Objective — Could you format all the data below as a numbered list, one line per item, with blank lines left out?

Supplied material —

▬▬▬▬▬▬

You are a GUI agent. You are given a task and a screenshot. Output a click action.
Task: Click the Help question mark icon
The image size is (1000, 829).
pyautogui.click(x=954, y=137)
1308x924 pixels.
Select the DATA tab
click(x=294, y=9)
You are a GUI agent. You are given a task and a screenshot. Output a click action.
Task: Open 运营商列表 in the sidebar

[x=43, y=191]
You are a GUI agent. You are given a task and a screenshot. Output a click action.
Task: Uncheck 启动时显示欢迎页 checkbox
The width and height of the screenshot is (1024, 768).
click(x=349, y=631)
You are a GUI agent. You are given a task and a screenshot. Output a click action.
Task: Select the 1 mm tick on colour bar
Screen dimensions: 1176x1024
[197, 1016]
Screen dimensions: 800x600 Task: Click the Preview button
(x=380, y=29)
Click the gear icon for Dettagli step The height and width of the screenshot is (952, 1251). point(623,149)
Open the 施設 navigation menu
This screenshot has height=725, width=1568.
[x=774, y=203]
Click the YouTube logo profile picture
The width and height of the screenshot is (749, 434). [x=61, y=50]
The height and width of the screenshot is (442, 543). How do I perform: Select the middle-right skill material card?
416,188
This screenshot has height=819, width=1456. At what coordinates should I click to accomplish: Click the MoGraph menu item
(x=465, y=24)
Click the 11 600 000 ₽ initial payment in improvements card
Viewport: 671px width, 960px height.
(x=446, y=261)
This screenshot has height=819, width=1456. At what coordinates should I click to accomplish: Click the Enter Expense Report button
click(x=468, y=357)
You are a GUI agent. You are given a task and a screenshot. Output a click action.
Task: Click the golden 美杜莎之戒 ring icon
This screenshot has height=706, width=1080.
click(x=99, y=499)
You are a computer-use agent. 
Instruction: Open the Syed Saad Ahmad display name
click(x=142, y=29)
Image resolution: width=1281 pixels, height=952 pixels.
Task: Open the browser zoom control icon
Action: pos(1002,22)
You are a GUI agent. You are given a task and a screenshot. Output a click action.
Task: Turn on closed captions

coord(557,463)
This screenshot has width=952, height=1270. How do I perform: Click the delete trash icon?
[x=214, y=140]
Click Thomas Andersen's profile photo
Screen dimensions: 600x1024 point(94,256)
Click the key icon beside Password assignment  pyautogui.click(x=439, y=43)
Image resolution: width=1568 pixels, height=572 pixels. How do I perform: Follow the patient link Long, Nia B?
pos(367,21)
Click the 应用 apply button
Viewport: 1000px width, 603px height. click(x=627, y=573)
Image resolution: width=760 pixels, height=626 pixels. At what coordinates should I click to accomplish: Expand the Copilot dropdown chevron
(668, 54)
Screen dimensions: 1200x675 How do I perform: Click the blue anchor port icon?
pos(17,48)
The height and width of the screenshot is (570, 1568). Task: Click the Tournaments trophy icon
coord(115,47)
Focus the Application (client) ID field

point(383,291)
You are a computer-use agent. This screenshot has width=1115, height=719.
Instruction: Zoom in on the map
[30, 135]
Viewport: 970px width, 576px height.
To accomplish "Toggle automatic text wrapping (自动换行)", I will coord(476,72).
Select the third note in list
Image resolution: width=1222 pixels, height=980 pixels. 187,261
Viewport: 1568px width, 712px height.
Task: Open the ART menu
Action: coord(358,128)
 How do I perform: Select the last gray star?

▬▬▬▬▬▬

Output for this exercise —
1. You are a GUI agent. You are given a task and a screenshot. Output a click action.
2. Task: Click the Help question mark icon
3. The image size is (1000, 829).
4. pyautogui.click(x=954, y=137)
5. 1308x924 pixels.
6. Select the DATA tab
7. click(x=294, y=9)
8. You are a GUI agent. You are given a task and a screenshot. Output a click action.
9. Task: Open 运营商列表 in the sidebar
10. [x=43, y=191]
11. You are a GUI agent. You are given a task and a screenshot. Output a click action.
12. Task: Uncheck 启动时显示欢迎页 checkbox
13. The width and height of the screenshot is (1024, 768).
14. click(x=349, y=631)
15. You are a GUI agent. You are given a task and a screenshot. Output a click action.
16. Task: Select the 1 mm tick on colour bar
17. Screen dimensions: 1176x1024
18. [197, 1016]
19. Screen dimensions: 800x600 Task: Click the Preview button
20. (x=380, y=29)
21. Click the gear icon for Dettagli step The height and width of the screenshot is (952, 1251). point(623,149)
22. Open the 施設 navigation menu
23. This screenshot has height=725, width=1568.
24. [x=774, y=203]
25. Click the YouTube logo profile picture
26. The width and height of the screenshot is (749, 434). [x=61, y=50]
27. The height and width of the screenshot is (442, 543). How do I perform: Select the middle-right skill material card?
28. 416,188
29. This screenshot has height=819, width=1456. At what coordinates should I click to accomplish: Click the MoGraph menu item
30. (x=465, y=24)
31. Click the 11 600 000 ₽ initial payment in improvements card
32. Viewport: 671px width, 960px height.
33. (x=446, y=261)
34. This screenshot has height=819, width=1456. At what coordinates should I click to accomplish: Click the Enter Expense Report button
35. click(x=468, y=357)
36. You are a GUI agent. You are given a task and a screenshot. Output a click action.
37. Task: Click the golden 美杜莎之戒 ring icon
38. This screenshot has height=706, width=1080.
39. click(x=99, y=499)
40. You are a computer-use agent. 
41. Instruction: Open the Syed Saad Ahmad display name
42. click(x=142, y=29)
43. Image resolution: width=1281 pixels, height=952 pixels.
44. Task: Open the browser zoom control icon
45. Action: pos(1002,22)
46. You are a GUI agent. You are given a task and a screenshot. Output a click action.
47. Task: Turn on closed captions
48. coord(557,463)
49. This screenshot has width=952, height=1270. How do I perform: Click the delete trash icon?
50. [x=214, y=140]
51. Click Thomas Andersen's profile photo
52. Screen dimensions: 600x1024 point(94,256)
53. Click the key icon beside Password assignment  pyautogui.click(x=439, y=43)
54. Image resolution: width=1568 pixels, height=572 pixels. How do I perform: Follow the patient link Long, Nia B?
55. pos(367,21)
56. Click the 应用 apply button
57. Viewport: 1000px width, 603px height. click(x=627, y=573)
58. Image resolution: width=760 pixels, height=626 pixels. At what coordinates should I click to accomplish: Expand the Copilot dropdown chevron
59. (668, 54)
60. Screen dimensions: 1200x675 How do I perform: Click the blue anchor port icon?
61. pos(17,48)
62. The height and width of the screenshot is (570, 1568). Task: Click the Tournaments trophy icon
63. coord(115,47)
64. Focus the Application (client) ID field
65. point(383,291)
66. You are a computer-use agent. This screenshot has width=1115, height=719.
67. Instruction: Zoom in on the map
68. [30, 135]
69. Viewport: 970px width, 576px height.
70. To accomplish "Toggle automatic text wrapping (自动换行)", I will coord(476,72).
71. Select the third note in list
72. Image resolution: width=1222 pixels, height=980 pixels. 187,261
73. Viewport: 1568px width, 712px height.
74. Task: Open the ART menu
75. Action: coord(358,128)
76.  How do I perform: Select the last gray star?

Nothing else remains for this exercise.